━━ ENTRIES PROVIDED ━━

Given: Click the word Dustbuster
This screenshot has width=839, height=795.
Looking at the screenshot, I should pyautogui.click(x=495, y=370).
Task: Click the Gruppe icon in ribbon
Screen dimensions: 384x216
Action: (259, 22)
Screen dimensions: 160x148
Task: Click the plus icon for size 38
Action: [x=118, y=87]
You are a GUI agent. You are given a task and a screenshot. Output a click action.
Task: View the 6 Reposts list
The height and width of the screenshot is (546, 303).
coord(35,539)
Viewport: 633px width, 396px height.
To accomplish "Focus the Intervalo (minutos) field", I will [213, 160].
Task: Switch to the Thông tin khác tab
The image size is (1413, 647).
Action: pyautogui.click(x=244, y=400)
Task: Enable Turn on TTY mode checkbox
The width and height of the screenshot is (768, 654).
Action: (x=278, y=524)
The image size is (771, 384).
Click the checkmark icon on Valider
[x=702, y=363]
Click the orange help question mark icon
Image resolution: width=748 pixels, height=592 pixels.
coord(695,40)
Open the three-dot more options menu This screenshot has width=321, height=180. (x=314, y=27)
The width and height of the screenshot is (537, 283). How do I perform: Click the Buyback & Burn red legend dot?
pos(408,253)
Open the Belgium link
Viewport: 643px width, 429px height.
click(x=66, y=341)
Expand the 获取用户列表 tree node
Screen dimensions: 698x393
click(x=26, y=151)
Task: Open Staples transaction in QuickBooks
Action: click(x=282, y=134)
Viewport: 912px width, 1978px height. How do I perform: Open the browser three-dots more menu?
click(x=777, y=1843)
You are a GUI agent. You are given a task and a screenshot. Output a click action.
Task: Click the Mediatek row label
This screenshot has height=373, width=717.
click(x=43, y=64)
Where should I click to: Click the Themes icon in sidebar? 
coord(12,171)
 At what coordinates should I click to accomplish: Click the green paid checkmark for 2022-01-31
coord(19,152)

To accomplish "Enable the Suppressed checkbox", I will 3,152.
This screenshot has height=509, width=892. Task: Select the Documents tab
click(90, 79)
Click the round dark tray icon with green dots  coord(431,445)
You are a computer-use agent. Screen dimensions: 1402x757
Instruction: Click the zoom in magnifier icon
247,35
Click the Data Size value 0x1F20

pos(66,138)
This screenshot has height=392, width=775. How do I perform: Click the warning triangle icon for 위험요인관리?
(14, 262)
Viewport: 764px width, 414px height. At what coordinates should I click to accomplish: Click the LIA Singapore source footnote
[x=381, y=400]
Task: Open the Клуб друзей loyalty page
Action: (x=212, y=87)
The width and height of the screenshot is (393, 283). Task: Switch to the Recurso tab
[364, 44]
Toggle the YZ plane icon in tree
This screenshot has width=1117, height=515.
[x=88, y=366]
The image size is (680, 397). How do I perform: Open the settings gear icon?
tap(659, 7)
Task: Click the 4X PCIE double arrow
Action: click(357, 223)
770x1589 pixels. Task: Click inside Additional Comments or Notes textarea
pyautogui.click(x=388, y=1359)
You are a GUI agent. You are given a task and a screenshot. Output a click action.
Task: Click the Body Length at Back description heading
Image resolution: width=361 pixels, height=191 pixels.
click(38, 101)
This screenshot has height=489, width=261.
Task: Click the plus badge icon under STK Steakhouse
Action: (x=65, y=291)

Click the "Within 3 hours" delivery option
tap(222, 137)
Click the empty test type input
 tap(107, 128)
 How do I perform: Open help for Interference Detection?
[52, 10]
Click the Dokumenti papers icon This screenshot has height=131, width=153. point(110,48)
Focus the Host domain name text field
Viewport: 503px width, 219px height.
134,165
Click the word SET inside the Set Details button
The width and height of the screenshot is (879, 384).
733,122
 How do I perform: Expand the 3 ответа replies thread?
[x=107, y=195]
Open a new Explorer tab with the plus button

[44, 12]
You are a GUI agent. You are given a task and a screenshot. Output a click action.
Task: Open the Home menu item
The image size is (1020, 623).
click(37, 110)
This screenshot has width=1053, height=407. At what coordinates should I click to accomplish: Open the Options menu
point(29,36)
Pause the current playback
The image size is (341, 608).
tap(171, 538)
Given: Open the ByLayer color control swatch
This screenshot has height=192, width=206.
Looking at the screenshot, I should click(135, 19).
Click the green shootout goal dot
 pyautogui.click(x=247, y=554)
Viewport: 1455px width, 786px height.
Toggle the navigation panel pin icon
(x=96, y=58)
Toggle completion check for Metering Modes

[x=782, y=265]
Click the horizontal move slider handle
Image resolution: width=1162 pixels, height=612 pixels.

━━━

## THE TASK
Tally the lines above that contain the word "Enable", and reply with only the number.

## SOLUTION TO THE PROBLEM
2